— Goal A —
Translate this sentence from the column on "Auld Lang Syne" into Spanish: "It's an easy song for transposition of alternative lyrics."

— Text passage —

━━━━━━━━━━

28 August 2023

We’re here because we’re here because we’re here because we’re here

['The Morning Inspection' is the title of a column I wrote for the Daily News from 2009 to 2011, one article a day, Monday through Saturday. This is the 207th article in the new series that began in December 2022. Links to previous articles are given below] 

 The popular romcom ‘When Harry met Sally’ ends a classic recognition and declaration of love with the traditional song heralding the new year being played in the background. Harry, played by Billy Crystal, and Sally, played by Meg Ryan briefly discuss the meaning of the song, ‘Auld Lang Syne’. Sally concludes, ‘anyway, it’s about old friends.’ And they kiss.

I watched an episode of the television series ‘The Crown’ with my old friend Dhammika Amarakoon a short while ago where Lord Mountbatten, having been sacked as Chief of the Defence Staff by the Harold Wilson administration, leaves his office, his entire staff singing ‘Auld Lang Syne,’ a traditional Scottish song transcribed or edited by the poet Robert Burns and which speaks of ‘times long ago.’  

Dhammika paused the video and related an incident that had taken place at the Great Circle, a residential treatment facility for children and teens struggling with mental health issues where he used to work.  Apparently it was a tradition to sing this song whenever a child leaves having completed treatment.

On one such occasion, while everyone sang ‘Auld Lang Syne,’ one teenager had heartily sung along, but to lyrics of his own. He had just kept repeating the line, ‘we’re here because we’re here.’

For those unfamiliar with the most popular version of the song, this is how it goes:

Should auld acquaintance be forgot,
And never brought to mind?
Should auld acquaintance be forgot,
And auld lang syne?

So the young boy sang this way:

We’re here because we're here
because we’re here because we’re here
We’re here because we're here
because we're here because we’re here.

It's an easy song for transposition of alternative lyrics. When Australia won the Cricket World Cup in 1999 defeating Pakistan in the final and Shane Warne was declared Man of the Match for his 4 for 33 off 9 overs, Australian supporters sang the same song. They didn’t say ‘we’re here because we’re here.’ They didn’t sing Auld Lang Syne. They simply replaced all lyrics with ‘Shane Warne:’ Shane Warne Shane Warne Shane Warne Shane Warne etc etc.

━━━━━━━━━━

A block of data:
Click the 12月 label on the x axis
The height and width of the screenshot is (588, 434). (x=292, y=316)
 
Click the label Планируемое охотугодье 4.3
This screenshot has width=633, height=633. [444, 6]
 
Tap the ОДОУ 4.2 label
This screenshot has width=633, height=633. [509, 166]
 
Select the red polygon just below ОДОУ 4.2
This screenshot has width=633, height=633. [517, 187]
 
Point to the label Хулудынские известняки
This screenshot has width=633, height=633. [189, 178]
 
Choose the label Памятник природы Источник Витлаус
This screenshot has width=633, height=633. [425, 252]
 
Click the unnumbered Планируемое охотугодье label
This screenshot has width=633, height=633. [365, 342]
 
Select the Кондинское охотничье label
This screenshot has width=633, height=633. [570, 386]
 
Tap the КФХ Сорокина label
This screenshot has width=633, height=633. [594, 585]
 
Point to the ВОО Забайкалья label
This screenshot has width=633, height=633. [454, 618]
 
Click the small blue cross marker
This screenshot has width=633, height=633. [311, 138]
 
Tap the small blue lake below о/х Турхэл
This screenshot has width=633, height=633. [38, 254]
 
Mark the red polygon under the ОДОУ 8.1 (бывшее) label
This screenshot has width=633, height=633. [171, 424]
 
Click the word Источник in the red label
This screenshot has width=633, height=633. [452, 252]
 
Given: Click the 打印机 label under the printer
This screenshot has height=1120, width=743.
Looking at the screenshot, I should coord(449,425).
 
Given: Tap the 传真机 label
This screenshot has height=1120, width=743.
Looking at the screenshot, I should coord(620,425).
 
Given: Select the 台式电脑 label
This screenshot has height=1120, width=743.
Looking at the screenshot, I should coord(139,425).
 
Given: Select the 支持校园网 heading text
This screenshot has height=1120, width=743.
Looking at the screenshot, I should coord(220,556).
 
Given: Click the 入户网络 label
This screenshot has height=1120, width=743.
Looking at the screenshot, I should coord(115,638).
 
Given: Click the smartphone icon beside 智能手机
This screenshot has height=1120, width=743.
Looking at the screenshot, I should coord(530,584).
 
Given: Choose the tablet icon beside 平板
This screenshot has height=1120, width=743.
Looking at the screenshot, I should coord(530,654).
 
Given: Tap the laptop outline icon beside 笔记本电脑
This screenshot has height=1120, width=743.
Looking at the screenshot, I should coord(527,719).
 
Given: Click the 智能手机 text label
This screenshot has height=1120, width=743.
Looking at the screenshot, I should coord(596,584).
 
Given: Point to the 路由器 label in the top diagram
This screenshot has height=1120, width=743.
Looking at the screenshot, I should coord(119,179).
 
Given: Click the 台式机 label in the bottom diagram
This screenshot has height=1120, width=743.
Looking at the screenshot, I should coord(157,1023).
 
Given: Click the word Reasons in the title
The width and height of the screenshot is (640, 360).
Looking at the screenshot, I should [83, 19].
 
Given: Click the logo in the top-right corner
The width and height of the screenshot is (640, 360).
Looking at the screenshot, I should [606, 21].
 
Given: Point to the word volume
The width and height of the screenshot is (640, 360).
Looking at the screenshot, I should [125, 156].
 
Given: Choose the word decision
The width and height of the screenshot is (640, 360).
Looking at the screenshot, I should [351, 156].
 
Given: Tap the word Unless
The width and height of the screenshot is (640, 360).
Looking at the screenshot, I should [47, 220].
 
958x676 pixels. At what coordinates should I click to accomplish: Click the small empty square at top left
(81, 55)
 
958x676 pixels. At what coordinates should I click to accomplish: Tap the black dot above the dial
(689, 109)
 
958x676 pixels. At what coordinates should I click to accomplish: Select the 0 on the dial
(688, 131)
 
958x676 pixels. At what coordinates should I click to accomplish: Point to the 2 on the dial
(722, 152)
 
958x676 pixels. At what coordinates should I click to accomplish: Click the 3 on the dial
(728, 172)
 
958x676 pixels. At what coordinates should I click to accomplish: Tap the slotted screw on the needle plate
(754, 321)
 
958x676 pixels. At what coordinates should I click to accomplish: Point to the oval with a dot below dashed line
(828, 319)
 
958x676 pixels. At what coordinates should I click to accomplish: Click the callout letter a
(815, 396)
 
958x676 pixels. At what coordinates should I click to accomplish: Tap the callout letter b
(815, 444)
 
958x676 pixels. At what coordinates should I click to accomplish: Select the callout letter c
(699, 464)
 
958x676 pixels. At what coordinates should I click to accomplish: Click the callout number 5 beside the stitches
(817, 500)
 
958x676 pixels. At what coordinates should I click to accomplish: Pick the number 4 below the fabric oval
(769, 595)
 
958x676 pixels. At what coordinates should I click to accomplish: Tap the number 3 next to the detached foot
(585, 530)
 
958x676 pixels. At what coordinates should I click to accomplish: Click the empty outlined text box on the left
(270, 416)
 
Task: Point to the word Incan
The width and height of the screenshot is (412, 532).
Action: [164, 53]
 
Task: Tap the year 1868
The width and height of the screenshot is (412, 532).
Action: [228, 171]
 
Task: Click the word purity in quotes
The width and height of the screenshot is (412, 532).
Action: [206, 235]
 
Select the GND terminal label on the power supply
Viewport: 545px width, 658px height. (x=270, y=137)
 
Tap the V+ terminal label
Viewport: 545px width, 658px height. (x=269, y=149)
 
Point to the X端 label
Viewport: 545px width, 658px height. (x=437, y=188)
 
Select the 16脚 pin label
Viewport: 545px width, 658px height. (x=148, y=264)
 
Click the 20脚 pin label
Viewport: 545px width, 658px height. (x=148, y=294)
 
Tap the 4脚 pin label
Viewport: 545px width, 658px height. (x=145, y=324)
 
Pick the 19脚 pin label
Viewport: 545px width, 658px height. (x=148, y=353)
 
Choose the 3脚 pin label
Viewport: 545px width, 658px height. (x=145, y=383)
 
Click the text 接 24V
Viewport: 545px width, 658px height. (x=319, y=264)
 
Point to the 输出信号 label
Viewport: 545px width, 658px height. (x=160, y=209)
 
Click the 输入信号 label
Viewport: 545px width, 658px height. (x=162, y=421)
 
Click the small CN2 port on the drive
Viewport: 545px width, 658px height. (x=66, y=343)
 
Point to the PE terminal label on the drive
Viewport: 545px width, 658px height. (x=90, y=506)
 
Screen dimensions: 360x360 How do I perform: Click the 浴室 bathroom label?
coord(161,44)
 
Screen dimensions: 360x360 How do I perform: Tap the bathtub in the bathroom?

━━━━━━━━━━

— Goal B —
Reproduce the entries verbatim from the line with "the fabric oval" to the line with "Viewport: 545px width, 658px height. (x=319, y=264)", including both of those lines.

— Worked solution A —
Es una canción fácil para la transposición de letras alternativas.

— Worked solution B —
958x676 pixels. At what coordinates should I click to accomplish: Pick the number 4 below the fabric oval
(769, 595)
 
958x676 pixels. At what coordinates should I click to accomplish: Tap the number 3 next to the detached foot
(585, 530)
 
958x676 pixels. At what coordinates should I click to accomplish: Click the empty outlined text box on the left
(270, 416)
 
Task: Point to the word Incan
The width and height of the screenshot is (412, 532).
Action: [164, 53]
 
Task: Tap the year 1868
The width and height of the screenshot is (412, 532).
Action: [228, 171]
 
Task: Click the word purity in quotes
The width and height of the screenshot is (412, 532).
Action: [206, 235]
 
Select the GND terminal label on the power supply
Viewport: 545px width, 658px height. (x=270, y=137)
 
Tap the V+ terminal label
Viewport: 545px width, 658px height. (x=269, y=149)
 
Point to the X端 label
Viewport: 545px width, 658px height. (x=437, y=188)
 
Select the 16脚 pin label
Viewport: 545px width, 658px height. (x=148, y=264)
 
Click the 20脚 pin label
Viewport: 545px width, 658px height. (x=148, y=294)
 
Tap the 4脚 pin label
Viewport: 545px width, 658px height. (x=145, y=324)
 
Pick the 19脚 pin label
Viewport: 545px width, 658px height. (x=148, y=353)
 
Choose the 3脚 pin label
Viewport: 545px width, 658px height. (x=145, y=383)
 
Click the text 接 24V
Viewport: 545px width, 658px height. (x=319, y=264)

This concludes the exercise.